Storage usage examples

"Crawl https://example.com and store it in Crawlbase Cloud Storage"
"List all stored pages in Crawlbase"
"Fetch rid abc123 from storage as markdown"
"Bulk-retrieve these 50 rids and delete them afterward"
"How many pages do I have in Crawlbase storage?"

Per-token storage silos

Storage is partitioned per token. Pages crawled with CRAWLBASE_TOKEN live in a separate silo from pages crawled with CRAWLBASE_JS_TOKEN (which covers JS-rendered pages and all screenshots).

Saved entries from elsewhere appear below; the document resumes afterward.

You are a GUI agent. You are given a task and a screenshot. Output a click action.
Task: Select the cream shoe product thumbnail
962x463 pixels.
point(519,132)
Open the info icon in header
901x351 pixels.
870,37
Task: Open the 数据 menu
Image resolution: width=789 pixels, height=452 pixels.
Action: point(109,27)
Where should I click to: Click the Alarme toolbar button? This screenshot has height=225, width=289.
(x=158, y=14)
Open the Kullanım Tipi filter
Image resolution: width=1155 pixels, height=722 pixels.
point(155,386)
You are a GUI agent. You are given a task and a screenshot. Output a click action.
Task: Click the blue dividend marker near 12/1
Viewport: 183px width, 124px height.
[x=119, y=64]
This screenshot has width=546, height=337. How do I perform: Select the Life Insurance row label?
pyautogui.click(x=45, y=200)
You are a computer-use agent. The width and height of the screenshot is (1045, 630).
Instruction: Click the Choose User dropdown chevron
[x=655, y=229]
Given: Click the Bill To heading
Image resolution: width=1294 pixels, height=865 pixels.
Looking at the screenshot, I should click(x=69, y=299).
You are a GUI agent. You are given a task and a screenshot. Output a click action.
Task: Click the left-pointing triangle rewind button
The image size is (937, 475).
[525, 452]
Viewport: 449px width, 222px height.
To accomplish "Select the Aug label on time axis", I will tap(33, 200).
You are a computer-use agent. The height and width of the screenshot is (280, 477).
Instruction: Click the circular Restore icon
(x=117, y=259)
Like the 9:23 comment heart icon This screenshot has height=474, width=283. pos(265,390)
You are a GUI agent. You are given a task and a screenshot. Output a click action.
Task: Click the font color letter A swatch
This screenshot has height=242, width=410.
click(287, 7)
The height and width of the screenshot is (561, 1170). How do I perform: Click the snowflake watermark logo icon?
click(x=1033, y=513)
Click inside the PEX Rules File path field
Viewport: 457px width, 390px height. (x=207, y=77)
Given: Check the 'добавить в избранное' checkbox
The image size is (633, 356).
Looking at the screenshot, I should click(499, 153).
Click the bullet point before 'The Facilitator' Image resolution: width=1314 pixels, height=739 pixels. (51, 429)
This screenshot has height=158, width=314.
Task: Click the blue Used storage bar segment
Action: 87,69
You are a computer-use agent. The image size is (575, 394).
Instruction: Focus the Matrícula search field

Every crawl response includes a token_type field — "normal" or "js" — that tells you which silo a result landed in. When calling any storage tool, pass use_js_token: true if the item lives in the JS silo. Otherwise omit it.

Querying the wrong silo returns "Not found"

If storage_get returns a not-found error for a RID you know exists, you're probably querying the wrong silo. Try again with use_js_token: true (or remove it if you had it set).